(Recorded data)
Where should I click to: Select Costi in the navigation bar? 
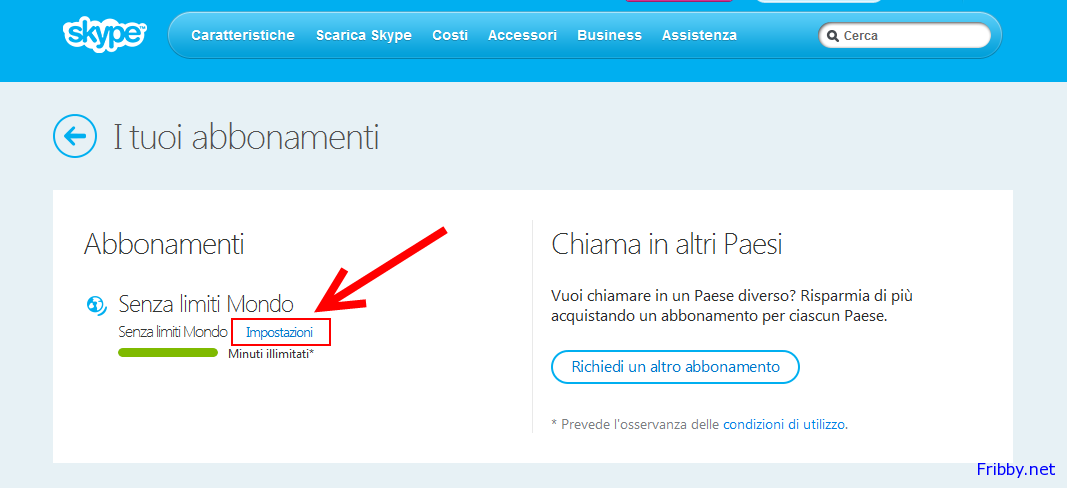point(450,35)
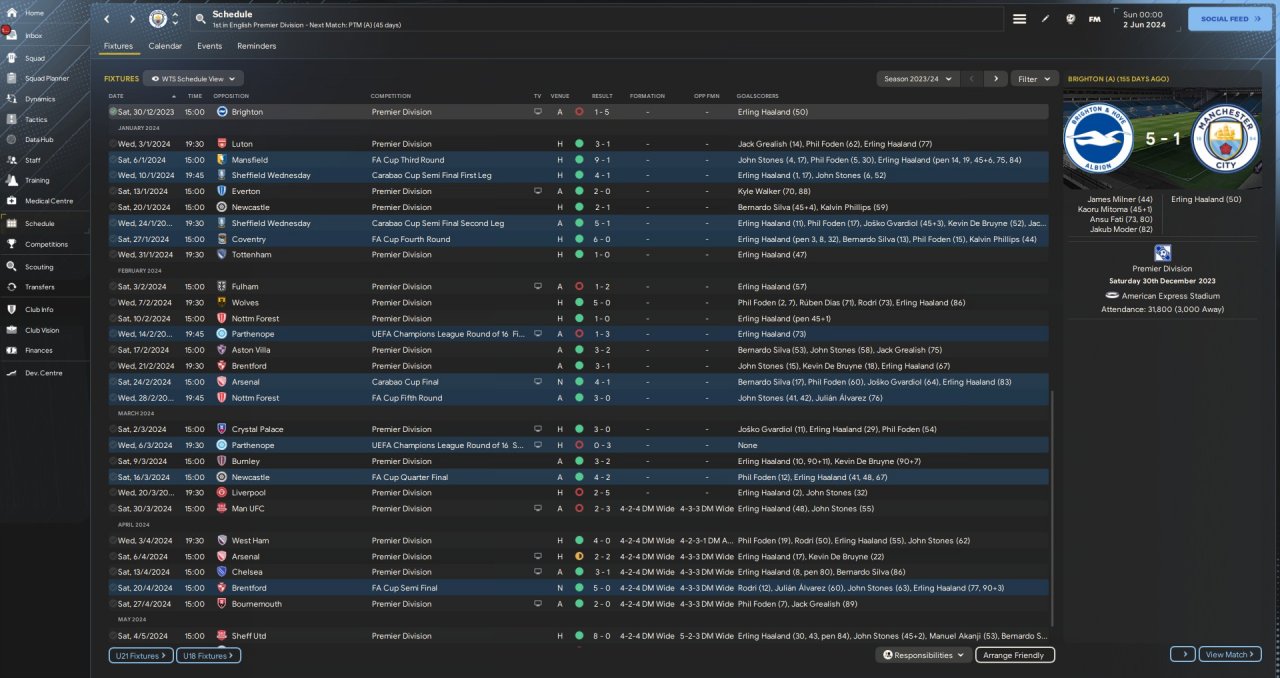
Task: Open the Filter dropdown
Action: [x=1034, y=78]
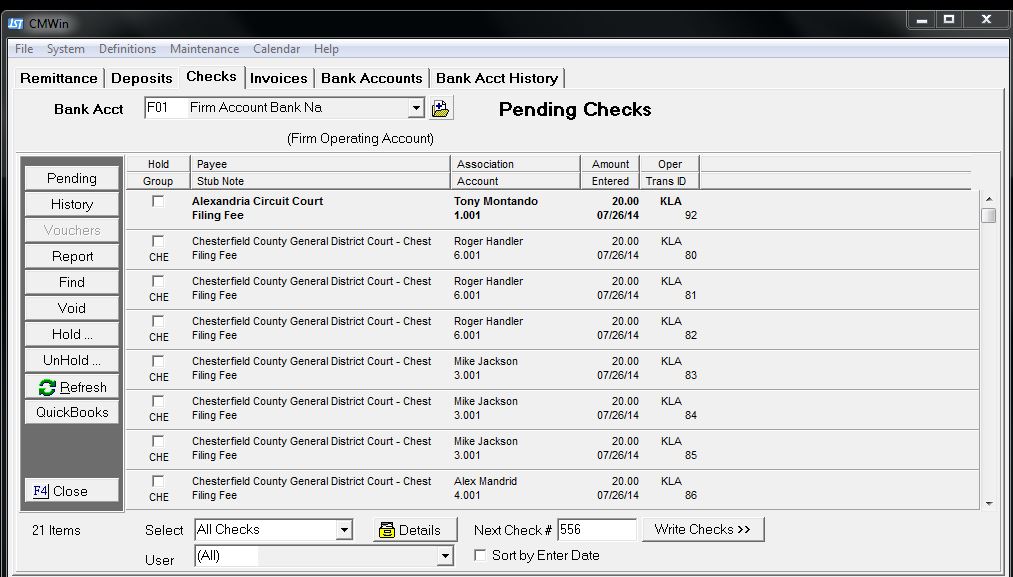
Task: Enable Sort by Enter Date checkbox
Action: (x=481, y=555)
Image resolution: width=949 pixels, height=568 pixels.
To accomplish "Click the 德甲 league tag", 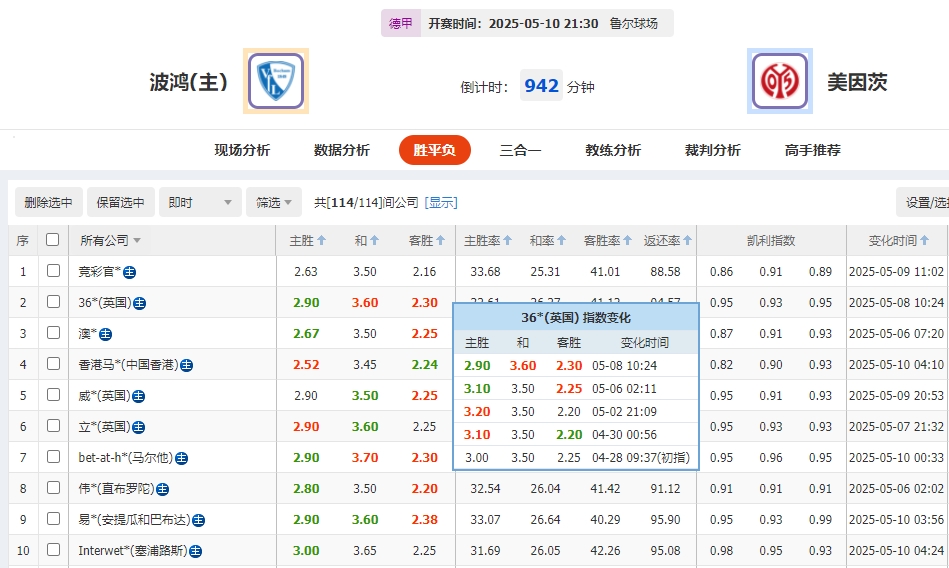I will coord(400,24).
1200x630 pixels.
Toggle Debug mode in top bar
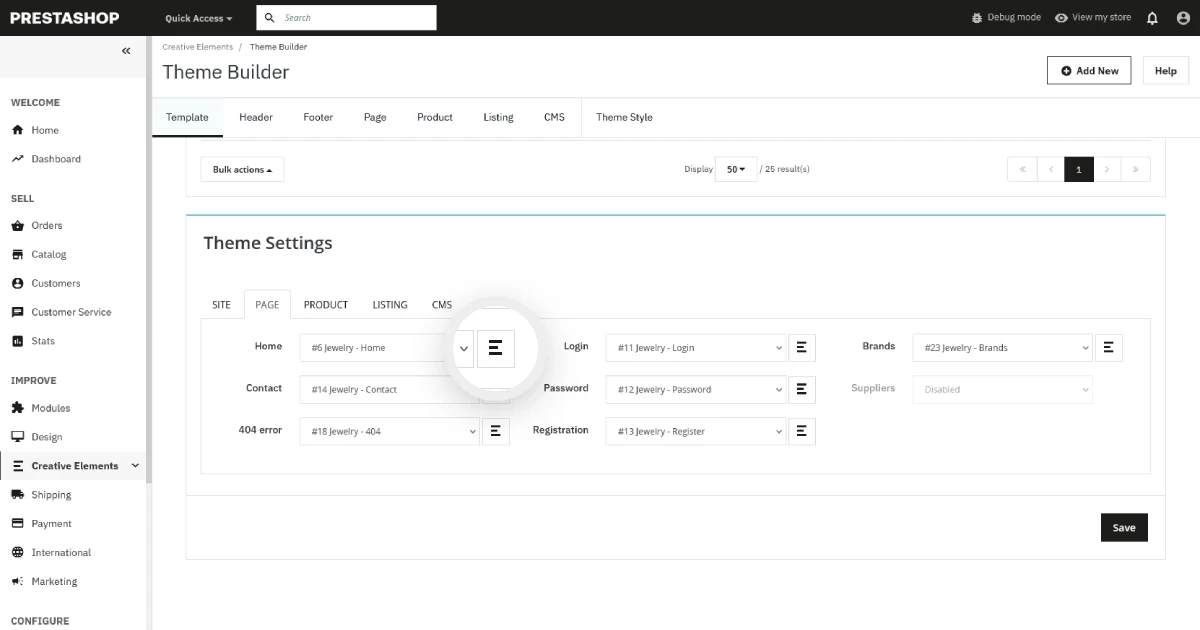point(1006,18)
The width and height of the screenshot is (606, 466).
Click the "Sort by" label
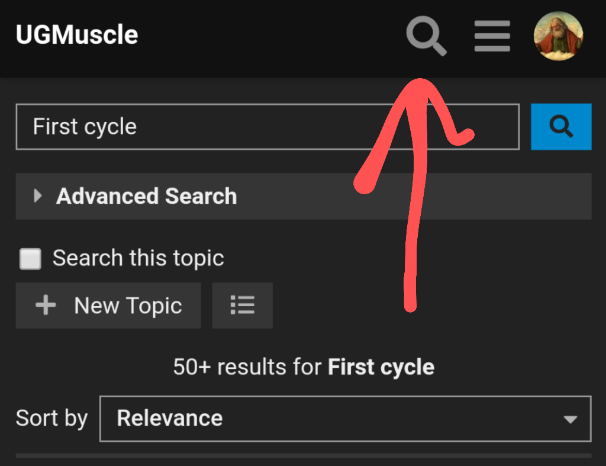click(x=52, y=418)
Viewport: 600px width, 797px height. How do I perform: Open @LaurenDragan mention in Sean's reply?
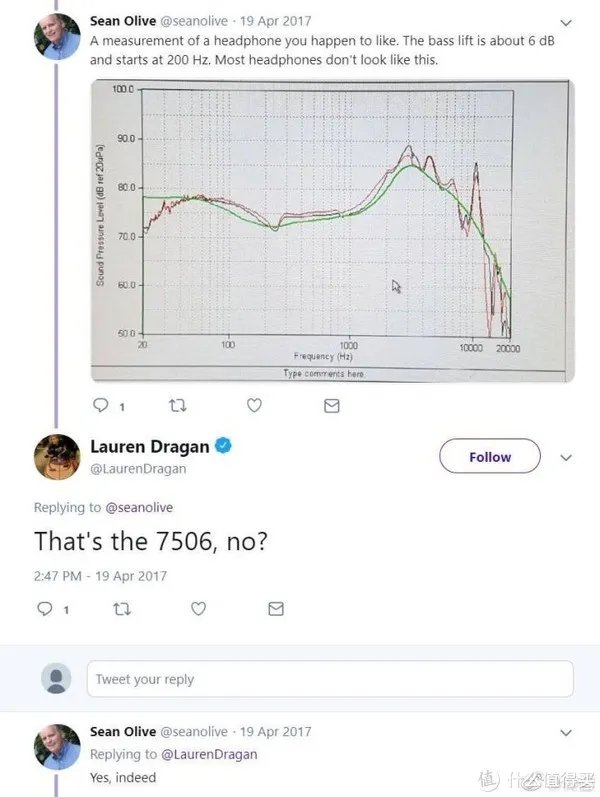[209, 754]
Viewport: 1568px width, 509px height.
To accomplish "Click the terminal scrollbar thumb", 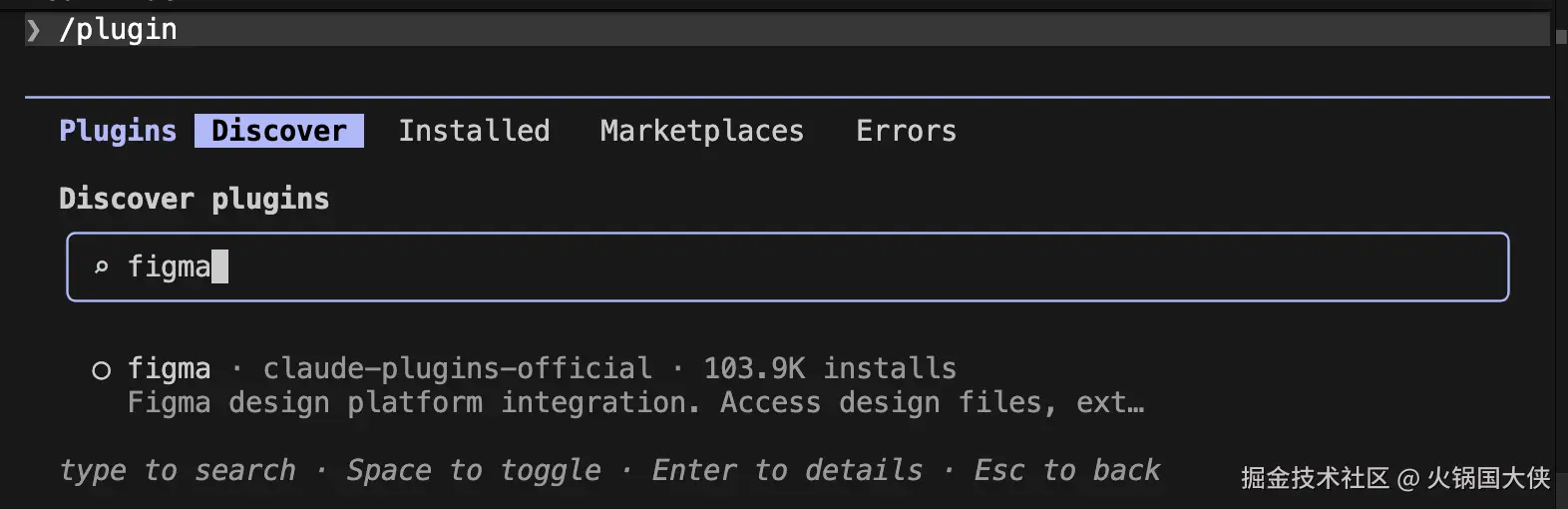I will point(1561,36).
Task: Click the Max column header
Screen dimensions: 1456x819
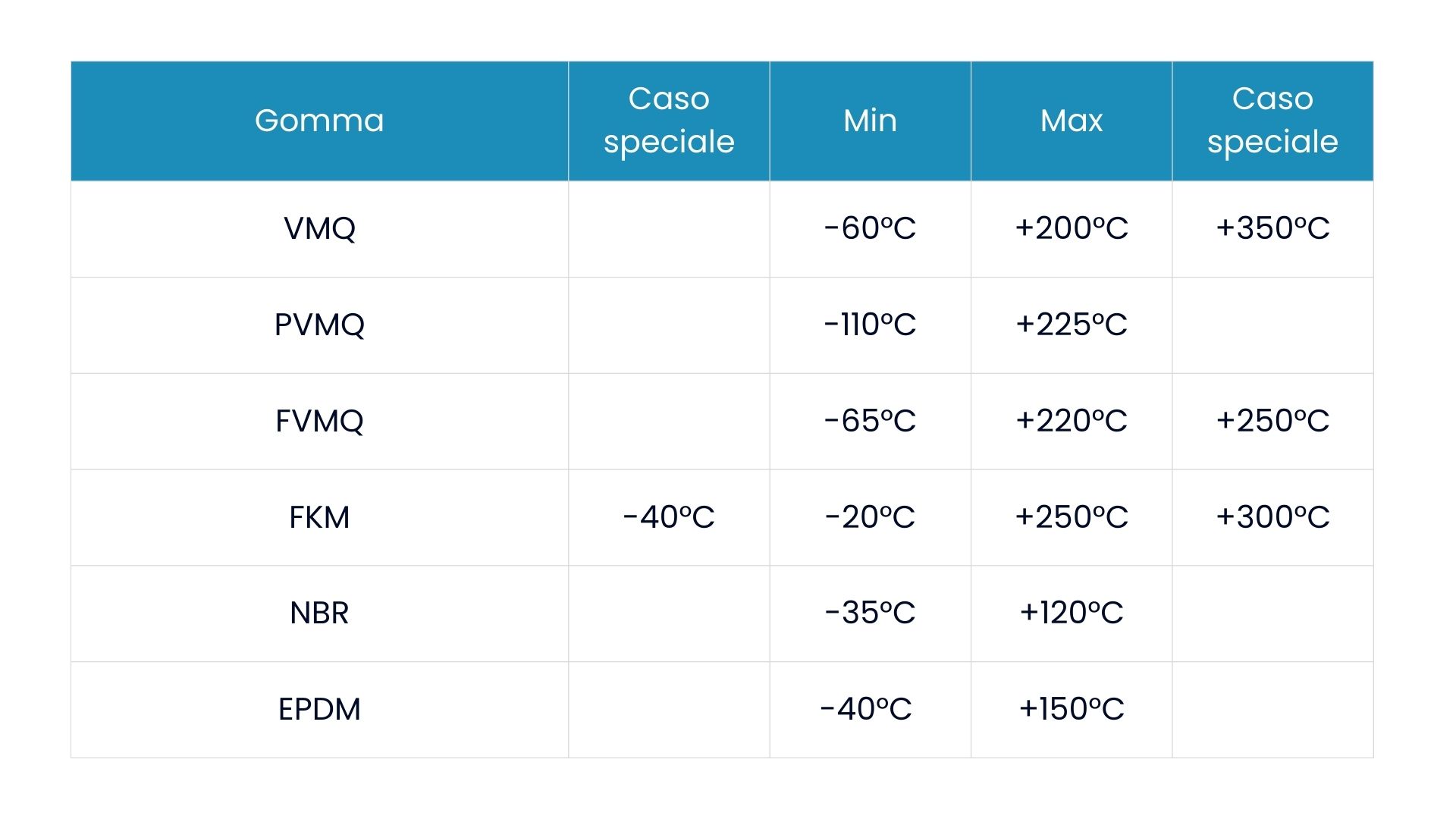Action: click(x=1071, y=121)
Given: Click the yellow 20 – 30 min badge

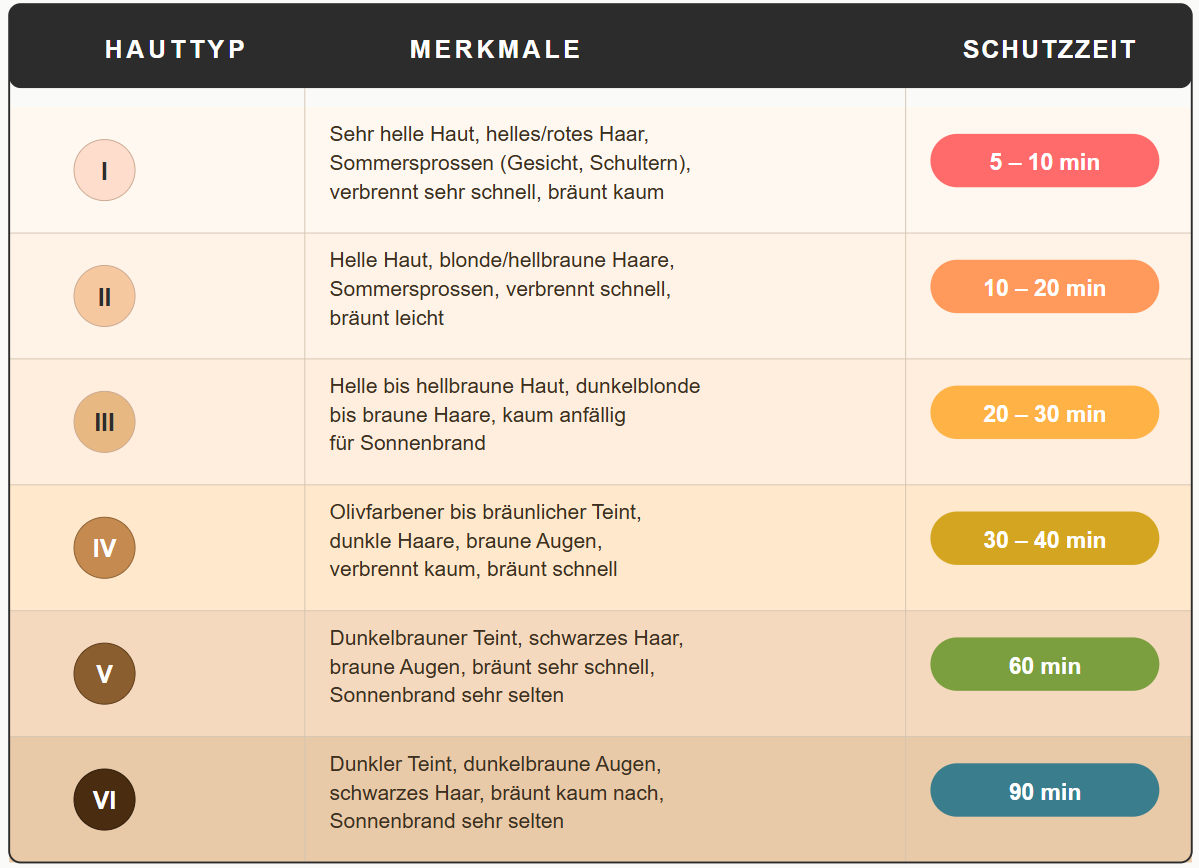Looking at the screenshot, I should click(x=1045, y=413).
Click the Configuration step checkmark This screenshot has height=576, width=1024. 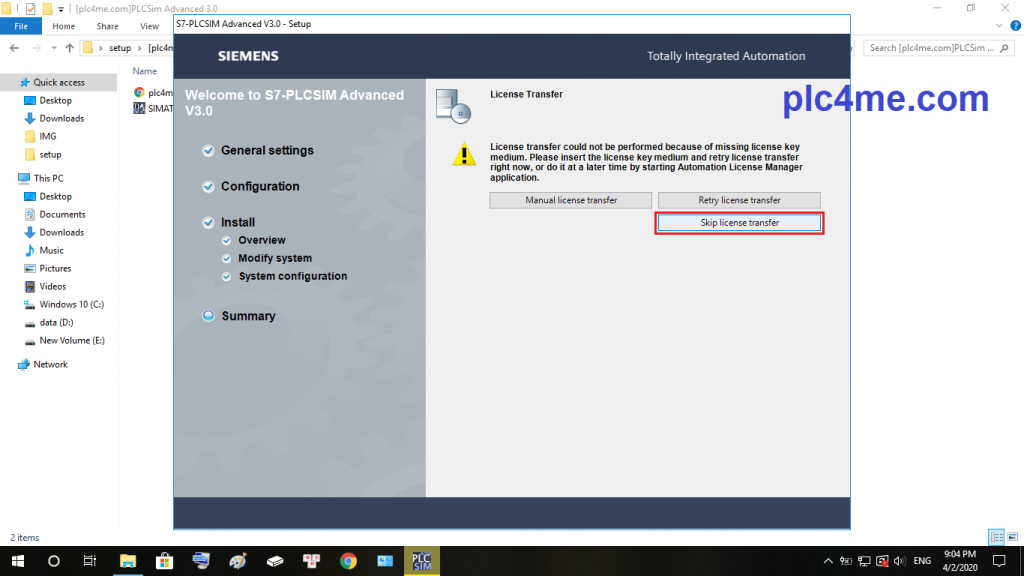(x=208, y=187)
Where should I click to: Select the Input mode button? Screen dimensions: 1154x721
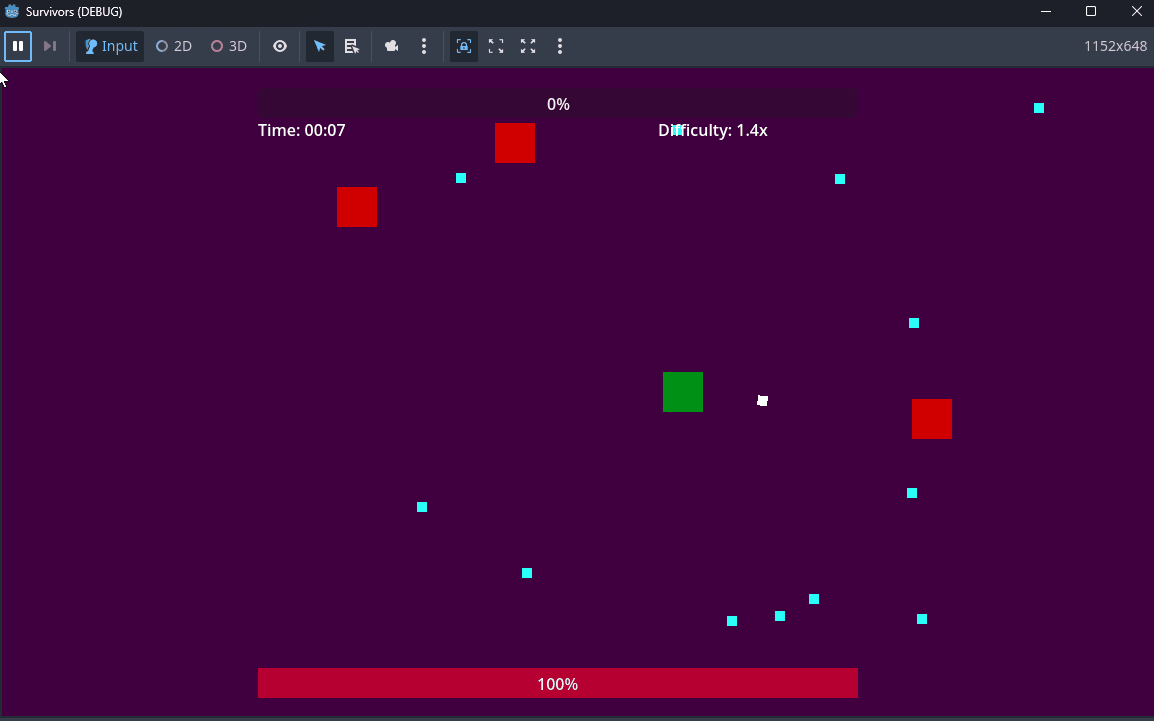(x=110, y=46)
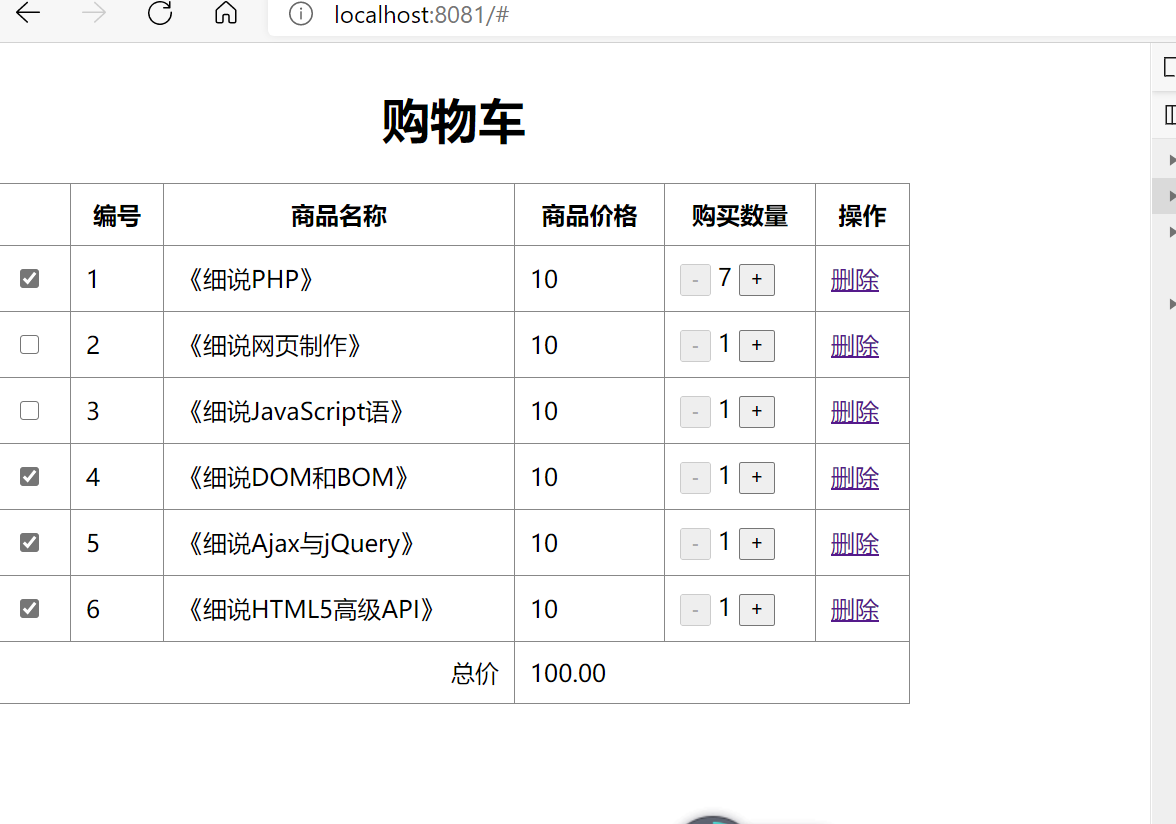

# WHAT YOU NEED TO DO:
Write out each line of the data that holds the string "pixels".

# ANSWER BOX:
Image resolution: width=949 pixels, height=568 pixels.
1200x630 pixels.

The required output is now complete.